Christine, a librarian, forwarded me a link to this article from the NY Times this past weekend: The Kids’ Books Are All Right, by Pamela Paul. Paul takes a look at adults craving the third installment of The Hunger Games, and who seek out YA books in general.
The themes are serious and the discussions intense, but the books are fast-paced and fun. “A lot of contemporary adult literature is characterized by a real distrust of plot,” Grossman said. “I think young adult fiction is one of the few areas of literature right now where storytelling really thrives.”
Y.A. may also pierce the jadedness and cynicism of our adult selves. “When you talk to people about the books that have meant a lot to them, it’s usually books they read when they were younger because the books have this wonder in everyday things that isn’t bogged down by excessively grown-up concerns or the need to be subtle or coy,” explained Jesse Sheidlower, an editor at large at the Oxford English Dictionary and member of Kidlit. “When you read these books as an adult, it tends to bring back the sense of newness and discovery that I tend not to get from adult fiction.”
I’ve long been a fan of YA romance for a number of reasons. First, I think strong emotions are overwhelming at any time, whether you’re an adult or teenager, but YA deals more with the painful management of feelings that you suspect might take you over entirely, and how to figure out relationships with the people causing those emotions. Since, I think, teenagers are pressured more than anyone to remain blasé about just about everything, negotiating internal conflicts that make it hard to remain calm lends a powerful immediacy to a lot of YA literature. Plus, while some folks dislike YA romance because they don’t believe that a happily-ever-after can start in high school, I absolutely know it can. I met Hubby in high school, and while we didn’t get together until after freshman year of college, my angsty-emo-screwed-up teenager self totally had the “Hold all calls, we have a winner” moment at 17. So I know it can happen, and love to read about it when it does.
Lucky me, Christine also forwarded me a link to Forever Young Adult’s list of YA Dealbreakers – the book plots and cover images that will give you the ixnay on the ookbay faster than anything else.
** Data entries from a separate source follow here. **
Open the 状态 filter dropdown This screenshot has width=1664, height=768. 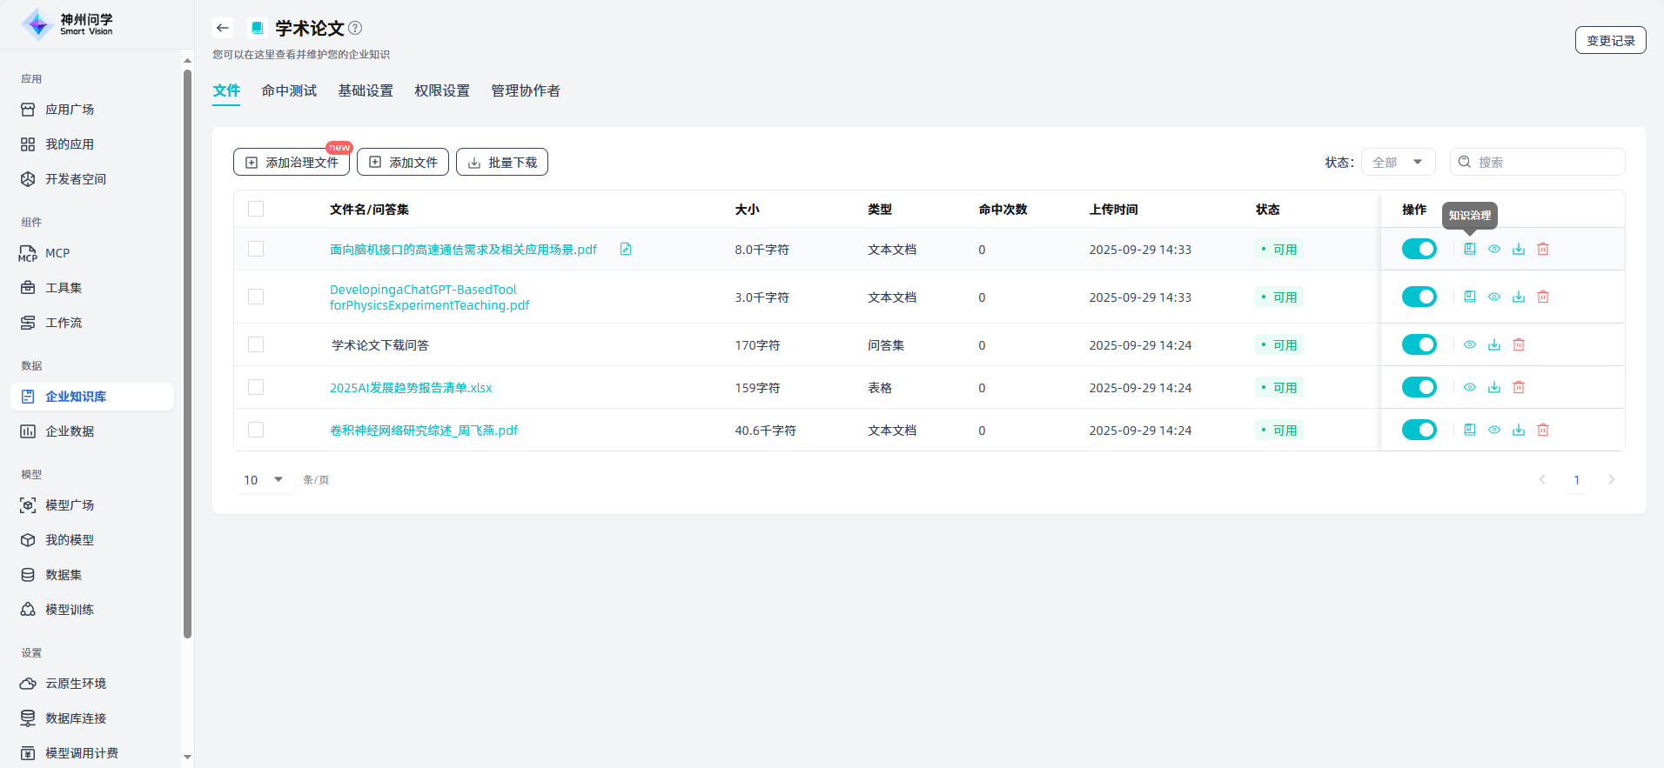click(x=1398, y=162)
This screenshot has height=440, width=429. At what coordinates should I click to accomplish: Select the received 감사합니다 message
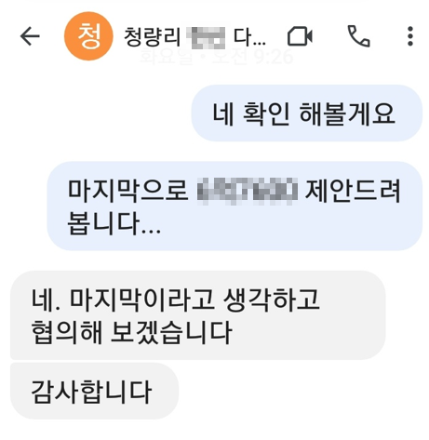point(95,391)
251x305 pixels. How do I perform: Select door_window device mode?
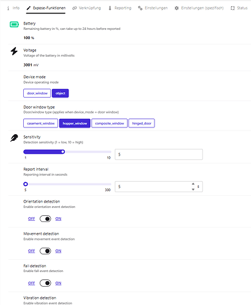(x=37, y=93)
I’m with them on “Vampire Kisses” and anything with poetry.
And Crap in a Crockpot I just lost about two hours of my life reading the achives of ForeverYoungAdult. Here, have a list of their most swoonworthy couples in YA, or the New Moon drinking game, or the Flowers in the Attic drinking game, or What Not To Do with YA Covers (OMG YES with the HALF a FACE covers already. Enough!).
YA’s popularity isn’t news, though it’s in the news thanks to the fact that people are absolutely hopping over The Hunger Games conclusion (Did you see that Dear Author is part of the online district tour? Cool!) I have noticed many, many people on the beaches reading both that series, Twilight, and, oddly, Harry Potter as well. I’m always a-hunting for YA romance to read, and love Elizabeth Scott and Jennifer Echols’ books. I also recently read Wildthorn by Jane Eagland, a historical YA novel about a girl who is sent to an asylum for being way too different. It was chilling and powerful – and I still think about it.
In addition to Suzanne Collins’ series, what YA do you absolutely adore right now? And are you as tired of the red-accented half-a-face covers as I am!?